AIM OF THE EXERCISE
Copy out each line of the material in which the word "last" appears.

DATASET ENTRIES
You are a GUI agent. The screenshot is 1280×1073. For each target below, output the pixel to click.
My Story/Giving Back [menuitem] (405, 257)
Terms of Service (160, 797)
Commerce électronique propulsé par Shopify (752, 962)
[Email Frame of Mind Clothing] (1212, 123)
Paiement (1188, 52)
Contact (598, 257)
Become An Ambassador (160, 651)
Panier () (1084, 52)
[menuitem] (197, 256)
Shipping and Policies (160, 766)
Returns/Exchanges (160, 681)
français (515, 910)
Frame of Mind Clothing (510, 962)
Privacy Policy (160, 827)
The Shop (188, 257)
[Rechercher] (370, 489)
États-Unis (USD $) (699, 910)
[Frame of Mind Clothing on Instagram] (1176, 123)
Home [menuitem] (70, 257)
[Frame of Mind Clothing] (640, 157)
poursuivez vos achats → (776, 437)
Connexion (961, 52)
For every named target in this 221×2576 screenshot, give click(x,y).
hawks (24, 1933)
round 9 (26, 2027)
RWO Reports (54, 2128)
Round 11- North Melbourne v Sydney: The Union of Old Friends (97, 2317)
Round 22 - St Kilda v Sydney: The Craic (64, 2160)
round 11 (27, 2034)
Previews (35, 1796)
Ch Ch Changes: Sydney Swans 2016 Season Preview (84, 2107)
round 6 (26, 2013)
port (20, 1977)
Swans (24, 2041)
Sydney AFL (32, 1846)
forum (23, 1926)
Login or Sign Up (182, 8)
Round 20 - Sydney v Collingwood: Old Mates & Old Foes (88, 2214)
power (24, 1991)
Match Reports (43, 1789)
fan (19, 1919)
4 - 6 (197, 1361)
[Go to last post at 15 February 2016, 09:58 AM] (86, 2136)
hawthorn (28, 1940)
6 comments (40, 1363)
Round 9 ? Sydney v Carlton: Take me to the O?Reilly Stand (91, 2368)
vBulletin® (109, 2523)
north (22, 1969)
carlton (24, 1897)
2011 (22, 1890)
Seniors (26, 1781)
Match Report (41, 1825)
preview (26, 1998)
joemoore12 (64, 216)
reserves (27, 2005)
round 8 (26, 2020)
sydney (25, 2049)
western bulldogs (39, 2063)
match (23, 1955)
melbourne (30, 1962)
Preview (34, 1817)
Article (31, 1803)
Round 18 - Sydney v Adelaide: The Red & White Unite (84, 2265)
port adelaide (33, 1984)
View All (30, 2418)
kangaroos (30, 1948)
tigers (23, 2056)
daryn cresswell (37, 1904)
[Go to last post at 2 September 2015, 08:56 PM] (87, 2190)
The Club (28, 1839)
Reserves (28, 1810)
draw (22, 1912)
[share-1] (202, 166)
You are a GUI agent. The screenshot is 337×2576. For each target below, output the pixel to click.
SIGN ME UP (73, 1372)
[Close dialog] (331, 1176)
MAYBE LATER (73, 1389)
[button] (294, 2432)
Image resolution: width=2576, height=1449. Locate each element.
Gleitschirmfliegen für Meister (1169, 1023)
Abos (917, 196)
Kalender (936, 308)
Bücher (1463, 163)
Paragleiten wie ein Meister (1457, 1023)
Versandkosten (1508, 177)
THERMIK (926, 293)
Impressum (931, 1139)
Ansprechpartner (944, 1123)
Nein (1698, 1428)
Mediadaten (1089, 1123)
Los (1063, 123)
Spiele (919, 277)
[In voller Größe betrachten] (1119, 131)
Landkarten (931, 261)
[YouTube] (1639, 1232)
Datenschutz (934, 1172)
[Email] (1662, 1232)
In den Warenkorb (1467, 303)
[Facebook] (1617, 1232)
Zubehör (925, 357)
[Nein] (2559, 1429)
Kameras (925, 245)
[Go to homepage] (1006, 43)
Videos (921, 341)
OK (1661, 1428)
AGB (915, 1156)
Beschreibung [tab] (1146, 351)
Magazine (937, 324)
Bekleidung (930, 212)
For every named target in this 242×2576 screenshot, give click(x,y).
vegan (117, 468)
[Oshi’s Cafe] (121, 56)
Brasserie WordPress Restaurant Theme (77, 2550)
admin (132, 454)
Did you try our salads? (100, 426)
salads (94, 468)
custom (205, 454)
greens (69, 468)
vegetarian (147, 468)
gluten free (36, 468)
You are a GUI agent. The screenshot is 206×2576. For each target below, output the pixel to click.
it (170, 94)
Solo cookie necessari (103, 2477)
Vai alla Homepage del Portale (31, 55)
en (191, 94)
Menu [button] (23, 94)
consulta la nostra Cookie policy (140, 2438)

RESPONSE
[Go to last post at 15 February 2016, 09:58 AM] (86, 2136)
[Go to last post at 2 September 2015, 08:56 PM] (87, 2190)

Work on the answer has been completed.